The business provided support for using Decision Support Systems (DSS) and addressed the following issues: techniques within the DSS, corporation needs and limitations, the forecast cost effectiveness, and the appropriate software system. Sales forecasting is an integral part of marketing DSS. The DSS contains tools to help the forecaster prepare better forecasts; tools are data, records of previous forecasting, and techniques. Forecasts assist marketing managers improve decision-making. In an organizational design context, forecasting should not be regarded as a self-contained activity, but should be integrated within the planning context of which it is a part. When an organization has its own forecasting expertise (prepares its own forecasts) that expertise should not be separated into a self-contained department. Forecasting and planning functions should be combined. Involvement of the forecasters in planning enables them to select criteria for evaluating forecasting methods that are meaningful within the planning context.
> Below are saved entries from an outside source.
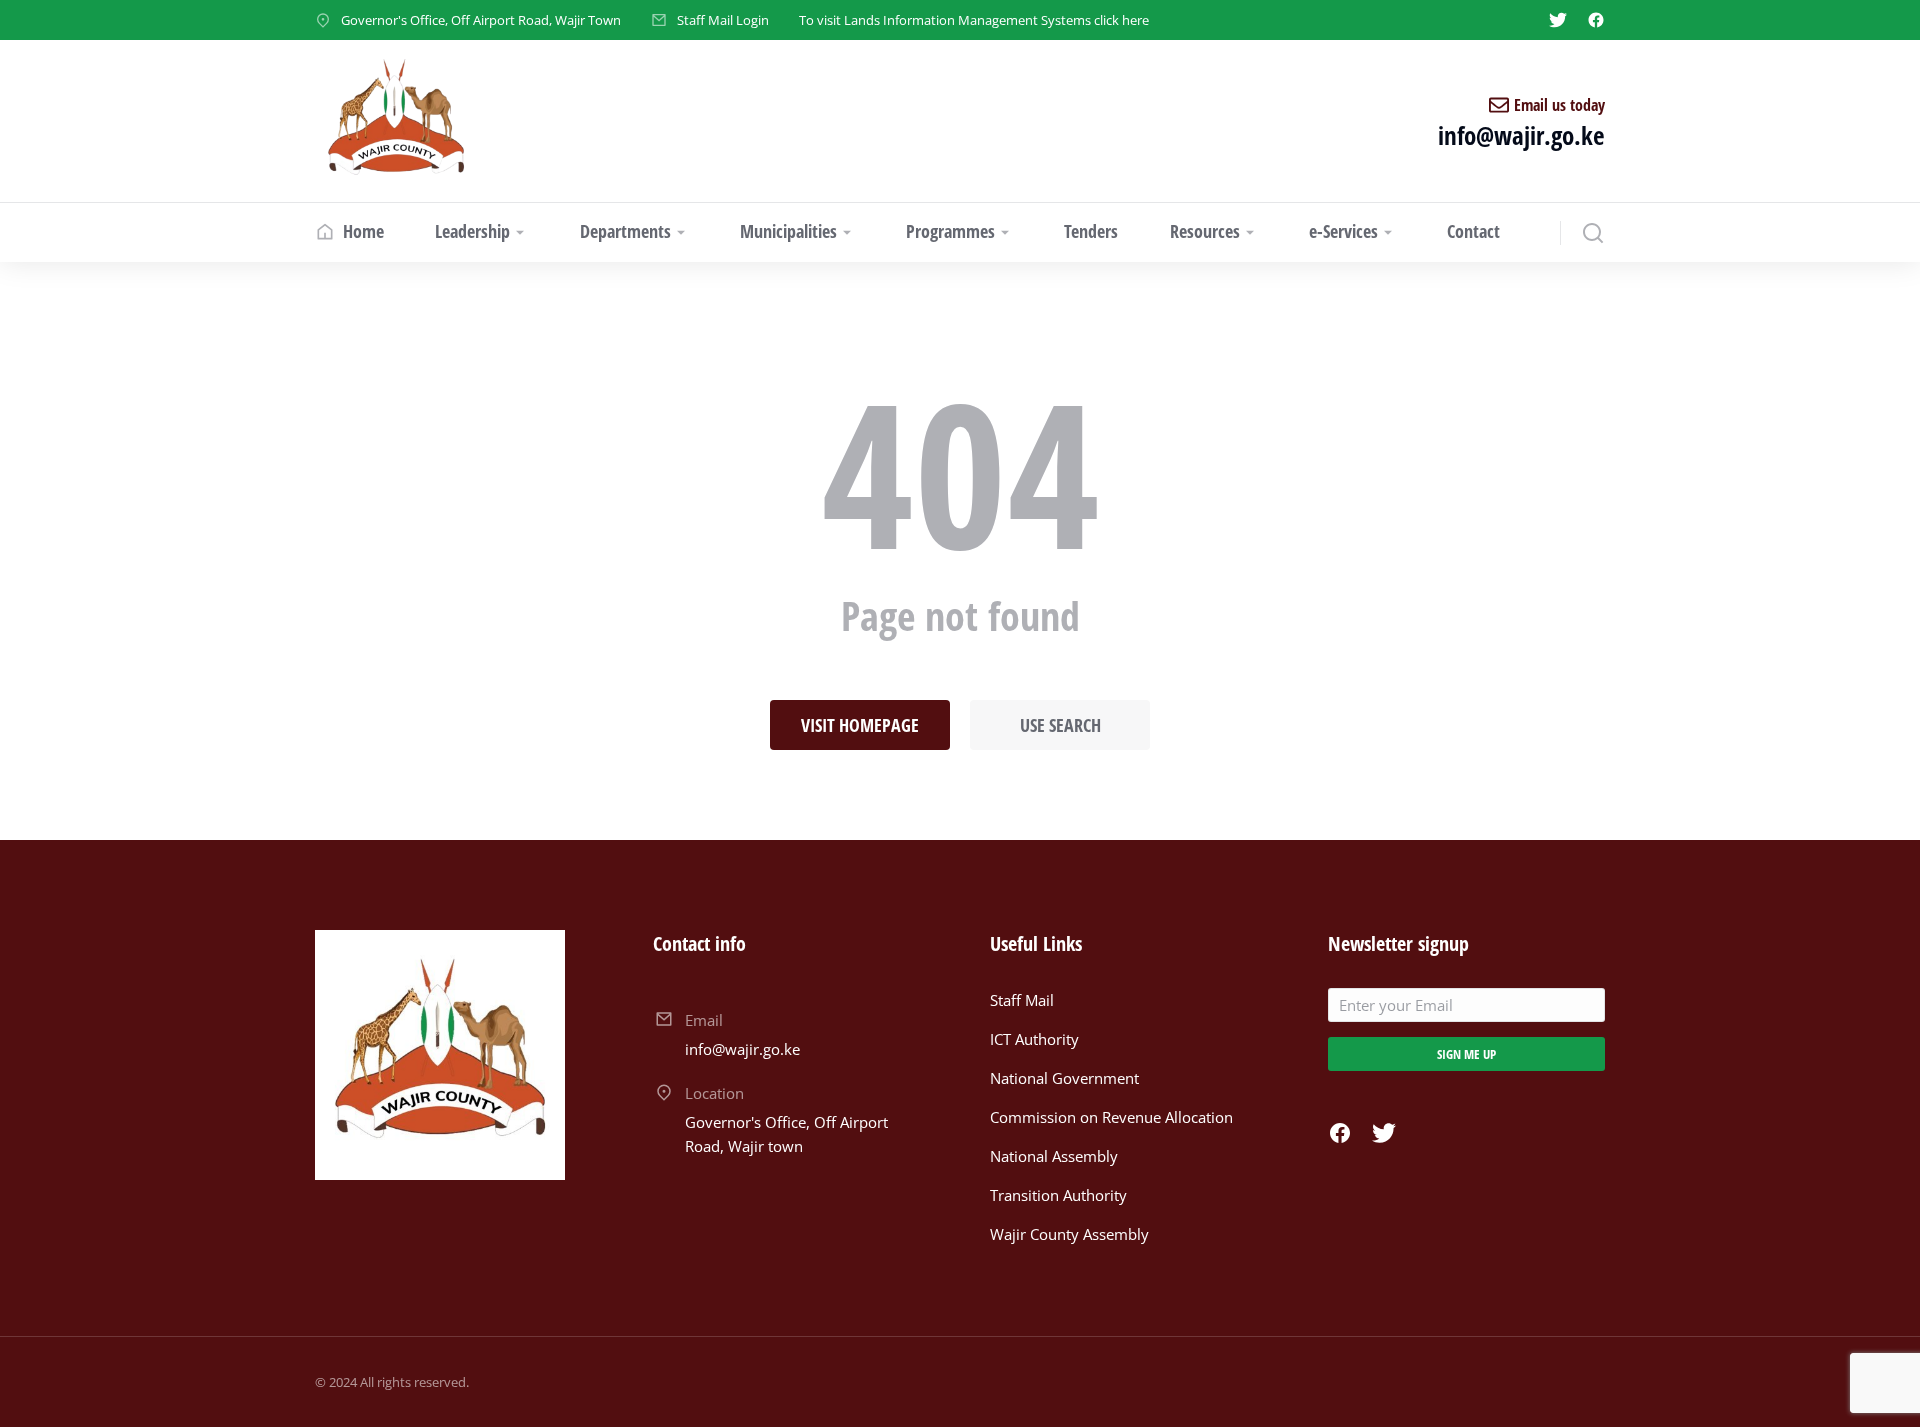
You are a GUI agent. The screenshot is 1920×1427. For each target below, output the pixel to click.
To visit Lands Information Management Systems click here (974, 20)
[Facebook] (1596, 20)
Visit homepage (860, 725)
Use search (1060, 725)
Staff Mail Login (723, 20)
Managers must go beyond the typical spreadsheet software that only allows for tallying of operator expenses and does not include the technology of a DSS. Several software packages are available to business organizations that incorporate inventory management, purchasing procedures, and sales data. These software packages assist managers in forecasting sales and production requirements.
One means of an automated system in supply chain management in the business is electronic data interchange (EDI). In short, EDI is the computer-to-computer exchange of business transactions between companies. EDI is seen as a means to facilitate sales forecasting efforts by providing information that would pertain to a channel member’s demand for the products and/or services offered by the supply channel member. In turn, the supply channel member, upon receiving this information, would respond with an update to production and/or distribution schedules in order to meet this demand.